◆ Task goal
Repeat only the lines below from the one that contains "Instruction: Select the" through the final line, exactly. Omit pictures.
────────
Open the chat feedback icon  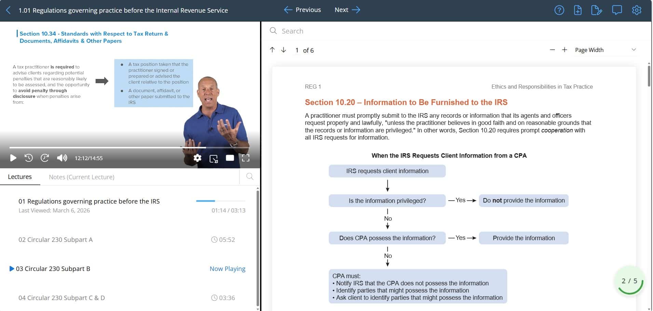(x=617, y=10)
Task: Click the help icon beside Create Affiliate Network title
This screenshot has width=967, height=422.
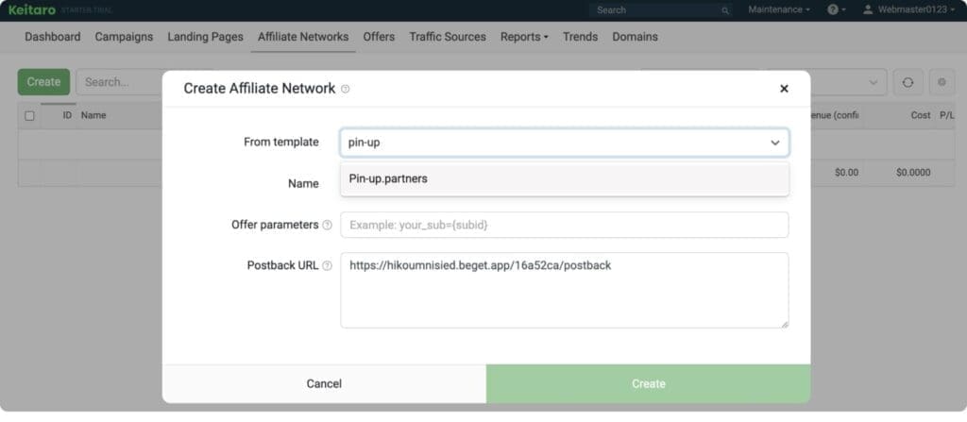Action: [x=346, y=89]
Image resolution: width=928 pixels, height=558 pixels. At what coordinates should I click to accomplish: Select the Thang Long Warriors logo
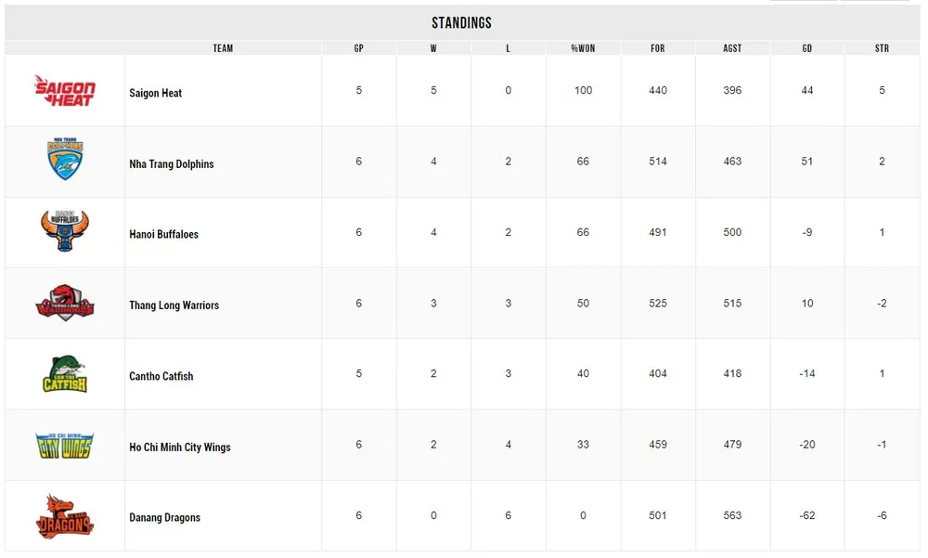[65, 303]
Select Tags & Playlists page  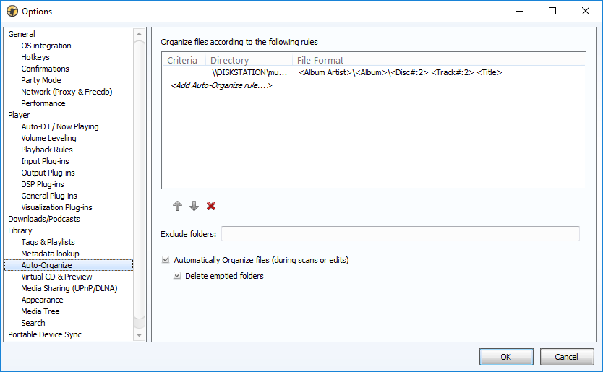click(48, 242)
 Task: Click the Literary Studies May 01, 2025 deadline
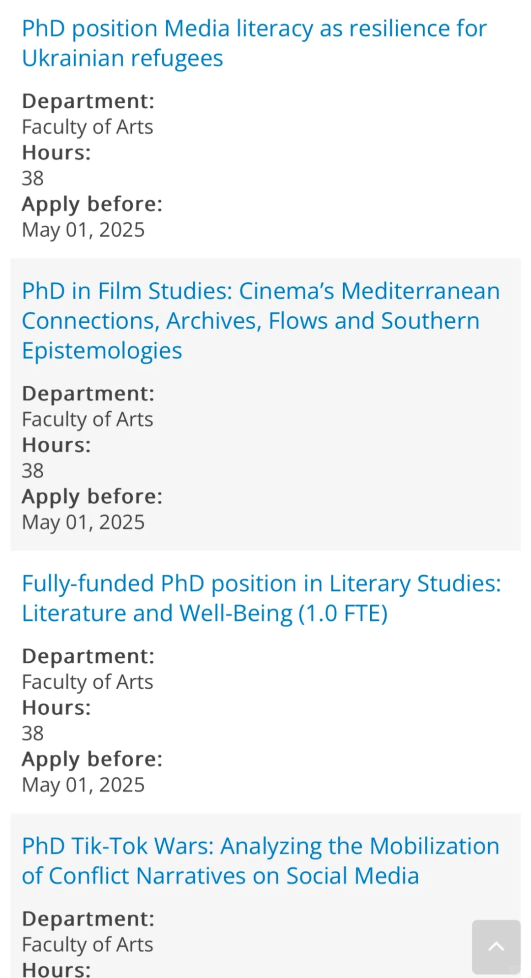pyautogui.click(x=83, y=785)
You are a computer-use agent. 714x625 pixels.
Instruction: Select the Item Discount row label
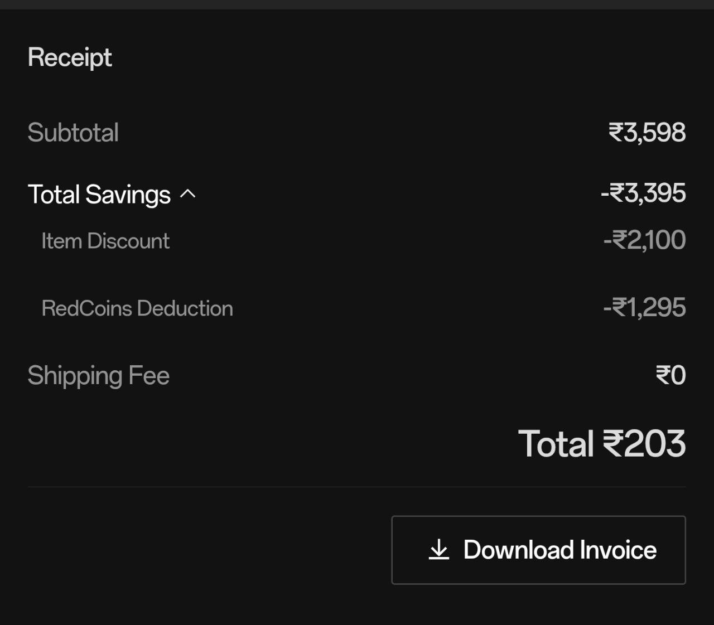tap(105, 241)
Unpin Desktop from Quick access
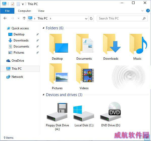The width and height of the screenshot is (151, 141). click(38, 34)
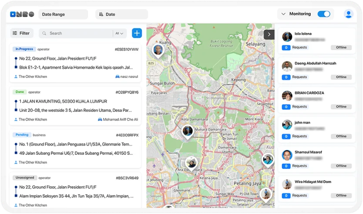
────────
◆ Exercise result
Instruction: Select the Item Discount row label
tap(105, 241)
Unpin Desktop from Quick access
The width and height of the screenshot is (151, 141). click(38, 34)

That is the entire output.